Moving Beyond the Cold War without Embracing Putin
See also: Russia Flunks Out
Russian President Vladimir Putin's popularity among some conservatives is drastically changing the way he and his country are perceived in the US. This transformation has played out against the backdrop of a deeper shift in attitudes towards Russia, with cultural clichés from the Cold War giving way to more nuanced views.
It is a positive sign to see Americans escaping the mentality of the past and re-envisioning the world in new light. It will no doubt be a better world than my generation has known. Russia is not the country it was two decades ago and American foreign policy should not be predicated on an outdated understanding of the world.
Putin, however, is not the rugged conservative figure some conservatives make him out to be.
The man, the myth
At home and abroad, Putin likes to paint himself as the savior of Russia, bringing his country back from the nadir of the Yeltsin years and defending the values of the Orthodox Church along the way.
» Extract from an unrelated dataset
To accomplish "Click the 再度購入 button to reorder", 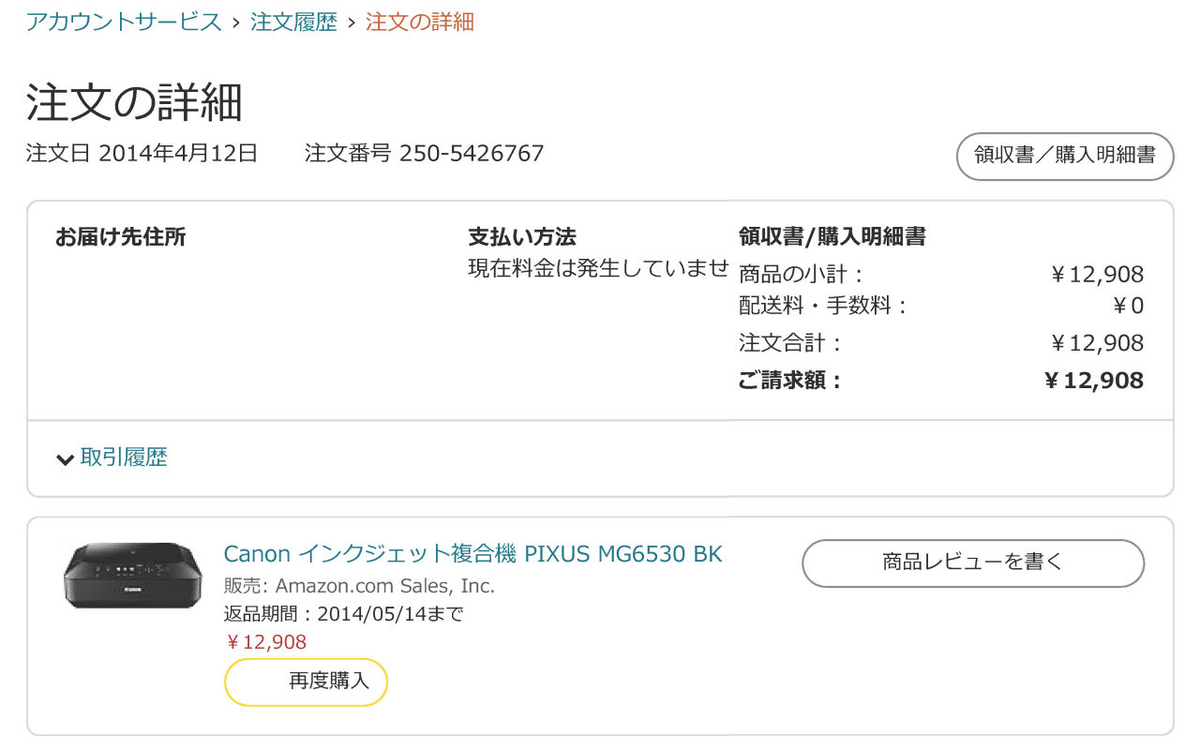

More recently, his undeniable diplomatic prowess was showcased during the Syria crisis. The Obama administration poorly handled events and Americans found themselves on the brink of military intervention to uphold a "red line" with little meaning. As Ariel Cohen wrote, "Obama seemed to have climbed up the proverbial tree, and it was... Putin who... provid[ed] him a ladder to climb down."
Behind Putin's newfound popularity is a rejection of the foreign policy tenets of the Bush presidency by grassroots conservatives. A new generation of neo-realists led by politicians, such as Rand Paul, is fed up with American finger pointing and lecturing. They're very rightly aware of the giant headache that interventionism has caused the country.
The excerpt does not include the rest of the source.